Freddie Mac said Thursday that mortgage rates rose for a sixth straight week. Photo by Dan Moyle/Flickr
Sept. 29 (UPI) -- Mortgage rates rose for the sixth straight week, with a 30-year fixed-rate mortgage averaging 6.7%, Freddie Mac announced Thursday.
The 6.7% average was more than double the 3.01% rate from last year at this time. A 15-year fixed-rate mortgage averaged 5.96%, compared to 2.28% last year.
Mortgage rates have hit the highest level since 2007.
"The uncertainty and volatility in financial markets is heavily impacting mortgage rates," said Sam Khater, Freddie Mac's chief economist. "Our survey indicates that the range of weekly rate quotes for the 30-year fixed-rate mortgage has more than doubled over the last year.

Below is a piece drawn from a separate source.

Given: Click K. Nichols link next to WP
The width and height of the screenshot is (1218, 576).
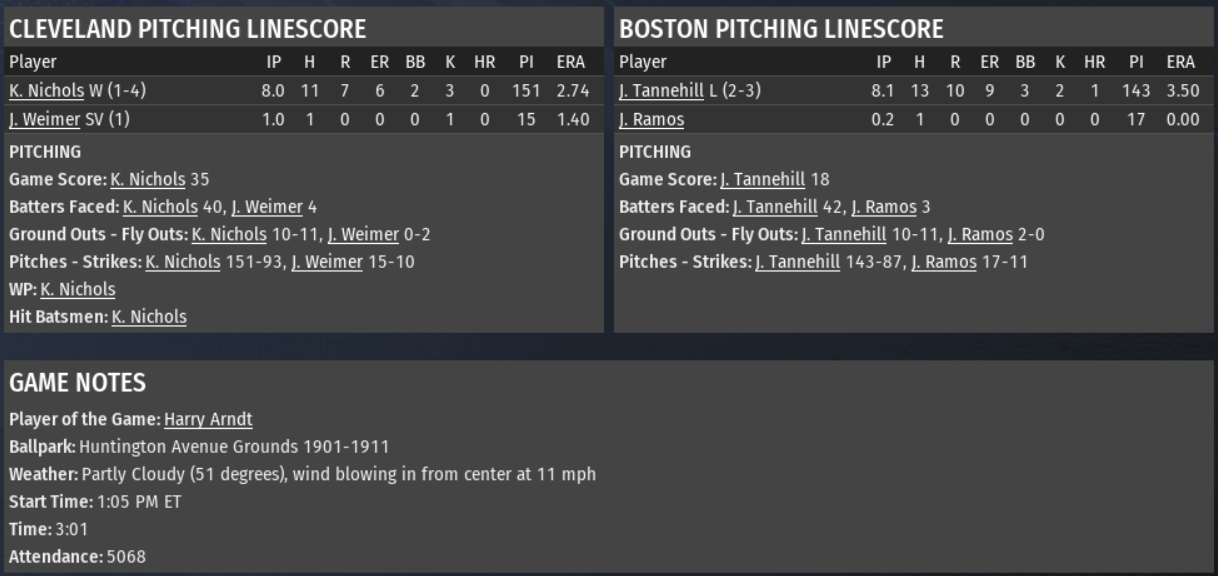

This means that for the typical mortgage amount, a borrower who locked-in at the higher end of the range would pay several hundred dollars more than a borrower who locked-in at the lower end of the range."
The average existing-home price in August was $389,500, down from $413,800 in June but 7.7% higher than the August 2021 average price of $361,500, according to the National Association of Realtors.
The Mortgage Bankers Association said yesterday that the number of Americans applying for a new mortgage fell by 3.7% last week, as the Federal Reserve continues to hike interest rates.
Applications to refinance a home loan declined 11% for the week and were 84% lower than the same week one year ago, according to the association's latest figures.
"Applications for both purchase and refinances declined last week as mortgage rates continued to increase to multi-year highs following more aggressive policy measures from the Federal Reserve to bring down inflation," Joel Kan, MBA associate vice president, said in a statement.